In contrast, decentralized exchanges are based on a decentralized, non-custodial blockchain system that supports direct peer-to-peer transactions. This approach eliminates the need for intermediaries. Users don’t have to go through KYC, thus giving people living in oppressive regimes the possibility to participate. They also maintain full control over their private keys and are solely responsible for the security of their funds, which can be staked to gain interest.

The point of the crypto industry is to offer these advantages, especially to those who don’t have access to traditional banking services.

On the other hand, ETFs are centralized products, thus conflicting with the decentralized nature of Bitcoin and other cryptos. They don’t provide any of the advantages that are inherent in cryptocurrencies, nor do they encourage new users to join.

Apart from contradicting Bitcoin’s principles of decentralization and trustless transactions, ETFs also cause the issue of “paper” Bitcoin – BTC that exists only on paper. As it is impossible to withdraw this “Bitcoin”, the possibility of FTX-like catastrophes in the future is much higher.

We need to demystify cryptocurrency — not create a “Crypto for Dummies” fund

Most individuals are unfamiliar with the fundamentals of Bitcoin, nonfungible tokens or cryptocurrencies in general.
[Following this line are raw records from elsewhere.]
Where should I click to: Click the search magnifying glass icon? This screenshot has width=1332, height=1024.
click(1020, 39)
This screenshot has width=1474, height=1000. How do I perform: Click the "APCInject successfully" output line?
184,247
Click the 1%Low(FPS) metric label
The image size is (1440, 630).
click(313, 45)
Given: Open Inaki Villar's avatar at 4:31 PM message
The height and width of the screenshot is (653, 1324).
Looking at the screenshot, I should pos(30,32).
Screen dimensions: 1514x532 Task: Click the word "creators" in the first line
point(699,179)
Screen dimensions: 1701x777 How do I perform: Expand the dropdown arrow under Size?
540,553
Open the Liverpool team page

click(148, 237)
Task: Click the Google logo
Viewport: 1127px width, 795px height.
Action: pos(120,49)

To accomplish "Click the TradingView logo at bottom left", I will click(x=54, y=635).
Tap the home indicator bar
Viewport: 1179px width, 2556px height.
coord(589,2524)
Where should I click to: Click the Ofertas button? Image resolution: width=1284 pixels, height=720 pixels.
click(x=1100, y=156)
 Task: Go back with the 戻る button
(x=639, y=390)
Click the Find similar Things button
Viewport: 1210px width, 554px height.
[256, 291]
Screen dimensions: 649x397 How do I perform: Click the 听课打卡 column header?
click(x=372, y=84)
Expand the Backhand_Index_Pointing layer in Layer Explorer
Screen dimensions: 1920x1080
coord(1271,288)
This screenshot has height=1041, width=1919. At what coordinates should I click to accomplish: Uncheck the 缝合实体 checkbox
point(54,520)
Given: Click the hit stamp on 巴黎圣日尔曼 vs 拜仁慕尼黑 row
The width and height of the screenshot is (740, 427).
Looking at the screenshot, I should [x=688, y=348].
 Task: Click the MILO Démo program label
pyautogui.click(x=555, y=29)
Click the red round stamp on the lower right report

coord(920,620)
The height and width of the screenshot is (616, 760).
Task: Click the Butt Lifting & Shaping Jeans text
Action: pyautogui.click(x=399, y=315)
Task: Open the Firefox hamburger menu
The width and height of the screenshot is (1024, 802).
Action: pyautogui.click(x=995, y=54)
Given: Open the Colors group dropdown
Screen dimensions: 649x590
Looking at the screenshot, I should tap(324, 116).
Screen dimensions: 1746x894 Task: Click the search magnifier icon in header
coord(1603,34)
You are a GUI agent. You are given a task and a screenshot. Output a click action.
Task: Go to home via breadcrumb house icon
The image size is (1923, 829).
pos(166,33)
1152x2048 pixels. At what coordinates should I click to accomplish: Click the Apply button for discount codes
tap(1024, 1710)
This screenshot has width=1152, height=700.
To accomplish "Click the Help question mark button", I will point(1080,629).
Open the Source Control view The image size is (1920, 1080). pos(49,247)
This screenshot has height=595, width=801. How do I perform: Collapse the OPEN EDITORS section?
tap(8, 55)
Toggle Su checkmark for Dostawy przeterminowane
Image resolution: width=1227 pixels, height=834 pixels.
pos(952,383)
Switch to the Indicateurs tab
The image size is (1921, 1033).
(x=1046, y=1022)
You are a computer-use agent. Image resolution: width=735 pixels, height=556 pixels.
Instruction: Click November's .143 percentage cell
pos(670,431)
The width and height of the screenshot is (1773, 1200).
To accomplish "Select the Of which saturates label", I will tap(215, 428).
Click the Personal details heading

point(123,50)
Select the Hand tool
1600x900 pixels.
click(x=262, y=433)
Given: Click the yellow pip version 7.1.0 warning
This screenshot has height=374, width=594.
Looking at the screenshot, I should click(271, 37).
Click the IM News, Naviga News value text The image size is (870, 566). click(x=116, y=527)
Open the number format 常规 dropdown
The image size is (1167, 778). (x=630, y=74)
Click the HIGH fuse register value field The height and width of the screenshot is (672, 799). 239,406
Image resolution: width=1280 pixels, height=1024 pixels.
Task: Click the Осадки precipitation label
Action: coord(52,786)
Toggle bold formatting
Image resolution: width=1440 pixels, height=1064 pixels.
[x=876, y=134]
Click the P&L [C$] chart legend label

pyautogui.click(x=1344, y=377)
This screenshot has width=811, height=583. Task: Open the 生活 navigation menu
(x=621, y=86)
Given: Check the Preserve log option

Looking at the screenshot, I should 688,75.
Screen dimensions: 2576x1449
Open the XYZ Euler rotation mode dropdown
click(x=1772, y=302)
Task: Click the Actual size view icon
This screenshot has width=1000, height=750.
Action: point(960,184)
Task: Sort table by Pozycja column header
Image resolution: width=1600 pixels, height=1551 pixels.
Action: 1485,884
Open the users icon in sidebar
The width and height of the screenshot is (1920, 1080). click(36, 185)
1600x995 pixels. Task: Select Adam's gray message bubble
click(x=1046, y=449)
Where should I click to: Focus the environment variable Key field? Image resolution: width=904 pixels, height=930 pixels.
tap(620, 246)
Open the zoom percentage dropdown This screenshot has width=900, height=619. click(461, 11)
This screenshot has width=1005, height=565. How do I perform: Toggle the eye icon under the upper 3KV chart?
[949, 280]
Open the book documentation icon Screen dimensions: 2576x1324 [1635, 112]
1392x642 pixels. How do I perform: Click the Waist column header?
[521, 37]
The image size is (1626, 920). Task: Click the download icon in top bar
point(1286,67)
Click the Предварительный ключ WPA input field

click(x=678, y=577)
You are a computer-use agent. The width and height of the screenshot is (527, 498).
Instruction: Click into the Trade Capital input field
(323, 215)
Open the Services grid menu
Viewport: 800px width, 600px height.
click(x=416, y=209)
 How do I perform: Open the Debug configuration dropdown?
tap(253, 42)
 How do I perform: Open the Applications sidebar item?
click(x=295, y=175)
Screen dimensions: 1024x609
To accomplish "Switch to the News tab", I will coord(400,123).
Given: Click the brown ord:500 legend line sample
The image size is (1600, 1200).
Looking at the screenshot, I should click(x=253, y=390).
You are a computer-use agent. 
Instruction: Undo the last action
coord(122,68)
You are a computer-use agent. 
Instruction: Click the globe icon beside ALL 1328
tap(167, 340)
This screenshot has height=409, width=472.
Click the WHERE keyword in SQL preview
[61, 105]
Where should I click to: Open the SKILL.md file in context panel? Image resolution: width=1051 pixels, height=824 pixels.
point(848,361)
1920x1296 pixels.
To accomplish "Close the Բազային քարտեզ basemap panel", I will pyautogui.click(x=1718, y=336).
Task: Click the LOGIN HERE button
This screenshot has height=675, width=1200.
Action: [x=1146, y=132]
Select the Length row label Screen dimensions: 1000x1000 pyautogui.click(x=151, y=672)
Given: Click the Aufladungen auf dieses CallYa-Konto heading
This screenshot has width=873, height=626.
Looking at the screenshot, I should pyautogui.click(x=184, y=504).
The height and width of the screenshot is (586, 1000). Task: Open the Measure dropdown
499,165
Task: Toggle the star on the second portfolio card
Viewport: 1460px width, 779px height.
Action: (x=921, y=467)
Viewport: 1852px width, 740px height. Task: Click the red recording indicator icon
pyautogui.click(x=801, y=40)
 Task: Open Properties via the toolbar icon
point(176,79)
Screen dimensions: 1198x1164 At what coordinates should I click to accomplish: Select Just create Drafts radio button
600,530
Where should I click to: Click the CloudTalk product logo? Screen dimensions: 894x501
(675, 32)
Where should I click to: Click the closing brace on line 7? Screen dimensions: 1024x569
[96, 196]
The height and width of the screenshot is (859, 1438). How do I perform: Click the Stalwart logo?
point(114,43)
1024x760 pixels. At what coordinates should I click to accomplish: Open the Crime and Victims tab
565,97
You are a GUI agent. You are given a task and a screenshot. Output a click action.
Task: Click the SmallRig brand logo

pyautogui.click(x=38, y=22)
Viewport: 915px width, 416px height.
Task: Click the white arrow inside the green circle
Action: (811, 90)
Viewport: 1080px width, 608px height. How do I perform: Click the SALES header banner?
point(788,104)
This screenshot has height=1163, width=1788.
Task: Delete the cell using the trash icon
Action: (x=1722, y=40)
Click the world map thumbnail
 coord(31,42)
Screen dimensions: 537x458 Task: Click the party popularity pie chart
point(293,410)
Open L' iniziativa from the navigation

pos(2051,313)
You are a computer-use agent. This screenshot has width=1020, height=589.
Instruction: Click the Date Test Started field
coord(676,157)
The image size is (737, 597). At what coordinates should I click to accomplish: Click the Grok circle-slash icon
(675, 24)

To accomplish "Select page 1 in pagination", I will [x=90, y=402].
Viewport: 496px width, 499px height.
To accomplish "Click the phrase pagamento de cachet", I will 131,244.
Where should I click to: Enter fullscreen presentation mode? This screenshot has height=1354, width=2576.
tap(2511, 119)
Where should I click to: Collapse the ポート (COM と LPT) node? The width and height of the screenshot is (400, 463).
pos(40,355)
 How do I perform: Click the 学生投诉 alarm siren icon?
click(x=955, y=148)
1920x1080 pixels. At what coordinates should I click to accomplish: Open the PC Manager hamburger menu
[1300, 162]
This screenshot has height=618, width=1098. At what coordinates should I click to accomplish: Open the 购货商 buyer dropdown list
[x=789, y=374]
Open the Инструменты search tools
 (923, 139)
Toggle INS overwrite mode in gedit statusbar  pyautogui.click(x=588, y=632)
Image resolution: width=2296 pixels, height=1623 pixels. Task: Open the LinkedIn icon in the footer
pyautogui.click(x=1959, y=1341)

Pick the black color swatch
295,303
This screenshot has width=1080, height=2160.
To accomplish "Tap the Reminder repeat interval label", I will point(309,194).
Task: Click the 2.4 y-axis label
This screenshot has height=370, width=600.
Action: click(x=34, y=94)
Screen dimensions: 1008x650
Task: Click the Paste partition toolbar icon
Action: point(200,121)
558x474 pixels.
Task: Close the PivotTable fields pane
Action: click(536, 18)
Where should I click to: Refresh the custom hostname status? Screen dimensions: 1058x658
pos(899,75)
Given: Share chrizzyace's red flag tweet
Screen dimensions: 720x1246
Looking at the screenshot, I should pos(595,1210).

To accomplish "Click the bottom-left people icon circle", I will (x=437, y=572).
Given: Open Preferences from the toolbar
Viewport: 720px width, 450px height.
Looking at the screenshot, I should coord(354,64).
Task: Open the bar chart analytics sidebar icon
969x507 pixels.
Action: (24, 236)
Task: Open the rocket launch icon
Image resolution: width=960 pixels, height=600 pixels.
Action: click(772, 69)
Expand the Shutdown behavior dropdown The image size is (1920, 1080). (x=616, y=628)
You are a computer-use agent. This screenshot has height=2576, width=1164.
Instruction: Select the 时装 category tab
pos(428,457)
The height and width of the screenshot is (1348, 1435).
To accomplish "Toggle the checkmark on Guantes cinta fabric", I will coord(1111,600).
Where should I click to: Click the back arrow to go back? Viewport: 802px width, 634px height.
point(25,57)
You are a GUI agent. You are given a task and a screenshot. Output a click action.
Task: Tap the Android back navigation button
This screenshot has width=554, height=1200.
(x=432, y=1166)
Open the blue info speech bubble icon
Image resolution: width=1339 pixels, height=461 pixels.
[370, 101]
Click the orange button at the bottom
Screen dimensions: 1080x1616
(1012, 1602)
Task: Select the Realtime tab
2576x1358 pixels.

It is essential that those of us who are in the crypto space identify an approachable gateway for the general public to discover. Demystifying cryptocurrencies and Bitcoin will lead to wider acceptance. Turning Bitcoin into a freely tradable asset could undermine its role as a revolutionary decentralized currency.

Traditional finance should be utilized as a stabilizing force. Its structures could potentially provide stability to the erratic crypto market. If applied correctly, they could offer protection, availability and trust, and even draw in more mainstream investors to cryptocurrencies. Strict regulatory oversight could also validate Bitcoin and cryptocurrencies for the general public and financial institutions.

There is an immense need for development in traditional finance. Institutions must modify and advance to fully embrace cryptocurrencies. They should adopt the ethos of decentralization and autonomy that cryptocurrencies stand for instead of simply integrating Bitcoin into existing structures. Thus, BlackRock should consider discarding its Bitcoin ETF.

The JP Morgan Crypto, Luno Crypto, KNC Crypto, JPMorgan Crypto, Luna Terra Crypto, and LQTY Crypto platforms are all great examples of how to make crypto more accessible and understandable. Additionally, there is a need for more resources that can help the public understand the concept of Web 3.0 and its associated products. The Apple Health application is an excellent example of a Web 3.0 application.